**Information given**
--------------------------------------------------

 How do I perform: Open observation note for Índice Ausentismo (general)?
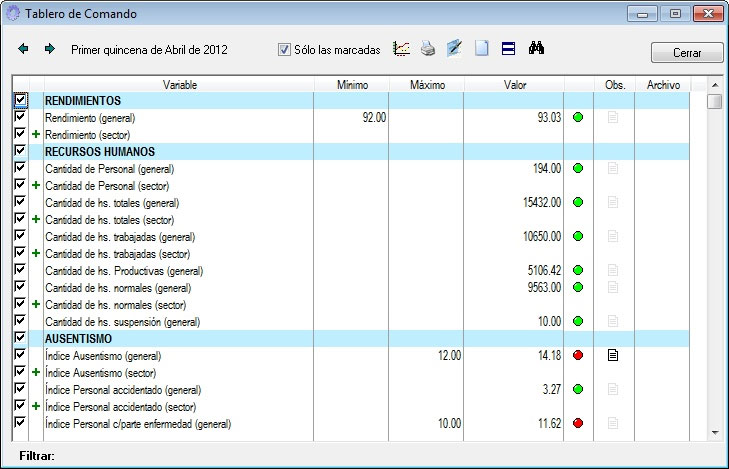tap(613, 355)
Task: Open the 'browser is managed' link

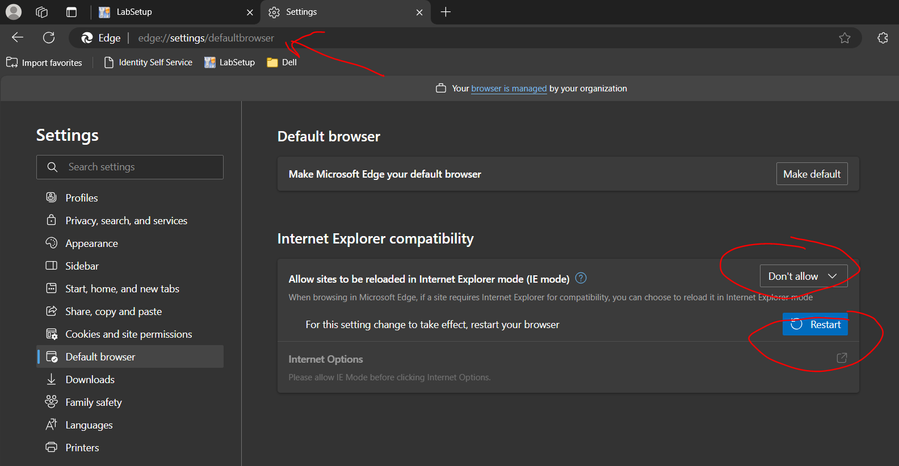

--------------------------------------------------

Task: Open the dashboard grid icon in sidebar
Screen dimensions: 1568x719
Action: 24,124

--------------------------------------------------

**What to work on**
Check the records above and copy each line that has the string "Task".

**Written answer**
Task: Open the 'browser is managed' link
Task: Open the dashboard grid icon in sidebar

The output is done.